What to work on => From the records below, find each line with the string "history" and copy it.

■ ■ ■

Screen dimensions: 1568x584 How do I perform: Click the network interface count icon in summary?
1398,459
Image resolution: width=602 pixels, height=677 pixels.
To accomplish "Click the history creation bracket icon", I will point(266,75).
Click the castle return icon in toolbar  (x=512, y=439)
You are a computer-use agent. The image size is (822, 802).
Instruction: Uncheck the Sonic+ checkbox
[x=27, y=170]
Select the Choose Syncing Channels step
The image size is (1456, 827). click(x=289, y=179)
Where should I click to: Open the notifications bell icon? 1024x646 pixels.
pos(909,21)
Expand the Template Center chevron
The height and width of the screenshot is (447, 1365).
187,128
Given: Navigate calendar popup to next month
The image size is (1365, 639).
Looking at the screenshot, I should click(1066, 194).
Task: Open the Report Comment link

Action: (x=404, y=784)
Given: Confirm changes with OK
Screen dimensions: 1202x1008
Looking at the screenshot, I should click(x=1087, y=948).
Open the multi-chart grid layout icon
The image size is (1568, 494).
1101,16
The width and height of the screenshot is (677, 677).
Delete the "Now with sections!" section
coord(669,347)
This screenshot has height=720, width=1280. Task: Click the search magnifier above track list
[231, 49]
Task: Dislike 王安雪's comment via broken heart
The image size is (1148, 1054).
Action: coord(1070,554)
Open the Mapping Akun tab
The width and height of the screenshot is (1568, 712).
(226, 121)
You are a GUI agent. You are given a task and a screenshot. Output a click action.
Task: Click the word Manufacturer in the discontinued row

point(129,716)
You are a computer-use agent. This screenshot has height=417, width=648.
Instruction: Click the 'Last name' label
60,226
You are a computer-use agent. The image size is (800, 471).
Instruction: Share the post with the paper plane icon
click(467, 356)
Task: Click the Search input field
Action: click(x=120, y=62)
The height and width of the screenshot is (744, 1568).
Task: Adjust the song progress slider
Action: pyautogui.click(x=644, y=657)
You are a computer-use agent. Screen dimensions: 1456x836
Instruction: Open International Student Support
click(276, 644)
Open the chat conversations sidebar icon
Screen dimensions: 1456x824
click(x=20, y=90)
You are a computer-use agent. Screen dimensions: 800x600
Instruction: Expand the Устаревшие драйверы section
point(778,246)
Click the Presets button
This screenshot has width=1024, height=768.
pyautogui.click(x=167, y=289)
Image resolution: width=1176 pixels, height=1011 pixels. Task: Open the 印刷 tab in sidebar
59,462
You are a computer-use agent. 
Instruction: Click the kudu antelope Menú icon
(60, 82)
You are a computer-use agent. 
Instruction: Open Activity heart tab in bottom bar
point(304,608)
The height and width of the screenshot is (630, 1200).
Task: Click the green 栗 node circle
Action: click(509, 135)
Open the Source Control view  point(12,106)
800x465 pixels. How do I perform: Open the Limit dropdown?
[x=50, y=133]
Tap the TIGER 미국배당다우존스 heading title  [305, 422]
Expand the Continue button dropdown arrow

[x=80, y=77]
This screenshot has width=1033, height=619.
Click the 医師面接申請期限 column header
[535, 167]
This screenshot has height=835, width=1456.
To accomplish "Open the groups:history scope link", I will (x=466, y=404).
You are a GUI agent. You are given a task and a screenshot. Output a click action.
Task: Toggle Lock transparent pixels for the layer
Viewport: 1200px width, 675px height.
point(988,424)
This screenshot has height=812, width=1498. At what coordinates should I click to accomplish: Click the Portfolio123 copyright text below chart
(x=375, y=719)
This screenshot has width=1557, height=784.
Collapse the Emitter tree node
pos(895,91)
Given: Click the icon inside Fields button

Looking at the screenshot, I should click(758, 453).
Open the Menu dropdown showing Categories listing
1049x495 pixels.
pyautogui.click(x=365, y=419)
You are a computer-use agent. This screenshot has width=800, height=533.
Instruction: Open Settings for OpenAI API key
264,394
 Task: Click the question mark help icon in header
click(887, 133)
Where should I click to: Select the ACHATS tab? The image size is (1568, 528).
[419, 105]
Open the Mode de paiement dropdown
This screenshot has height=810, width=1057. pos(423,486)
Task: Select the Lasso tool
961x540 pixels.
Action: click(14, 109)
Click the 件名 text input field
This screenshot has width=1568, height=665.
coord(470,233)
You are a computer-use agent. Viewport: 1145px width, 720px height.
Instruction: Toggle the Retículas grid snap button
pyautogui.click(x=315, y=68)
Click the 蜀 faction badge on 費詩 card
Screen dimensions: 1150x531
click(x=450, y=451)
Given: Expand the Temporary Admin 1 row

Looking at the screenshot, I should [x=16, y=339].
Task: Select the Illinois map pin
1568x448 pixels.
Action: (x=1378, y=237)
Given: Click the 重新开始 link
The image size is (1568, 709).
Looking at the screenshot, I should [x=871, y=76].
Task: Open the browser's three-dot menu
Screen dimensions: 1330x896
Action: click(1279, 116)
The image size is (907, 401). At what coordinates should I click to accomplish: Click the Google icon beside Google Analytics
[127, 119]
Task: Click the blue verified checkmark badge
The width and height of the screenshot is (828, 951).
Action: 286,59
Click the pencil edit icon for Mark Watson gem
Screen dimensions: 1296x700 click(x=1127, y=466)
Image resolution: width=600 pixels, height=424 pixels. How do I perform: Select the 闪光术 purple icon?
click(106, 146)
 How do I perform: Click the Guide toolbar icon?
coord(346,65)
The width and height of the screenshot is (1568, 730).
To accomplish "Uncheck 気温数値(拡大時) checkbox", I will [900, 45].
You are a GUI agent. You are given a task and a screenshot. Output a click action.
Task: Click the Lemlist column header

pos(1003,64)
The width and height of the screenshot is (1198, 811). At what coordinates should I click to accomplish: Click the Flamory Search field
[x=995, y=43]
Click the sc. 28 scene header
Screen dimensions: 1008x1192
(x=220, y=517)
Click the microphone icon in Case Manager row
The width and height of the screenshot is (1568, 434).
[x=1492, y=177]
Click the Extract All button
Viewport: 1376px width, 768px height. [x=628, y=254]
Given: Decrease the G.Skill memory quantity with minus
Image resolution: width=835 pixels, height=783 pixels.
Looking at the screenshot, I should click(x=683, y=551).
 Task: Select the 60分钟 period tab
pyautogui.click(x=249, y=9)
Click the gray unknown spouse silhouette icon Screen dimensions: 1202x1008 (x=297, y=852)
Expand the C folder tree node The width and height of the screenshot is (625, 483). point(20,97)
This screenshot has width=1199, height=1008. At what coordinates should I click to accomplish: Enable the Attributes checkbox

■ ■ ■

Answer to this task =>
To accomplish "Click the history creation bracket icon", I will point(266,75).
To accomplish "Open the groups:history scope link", I will (x=466, y=404).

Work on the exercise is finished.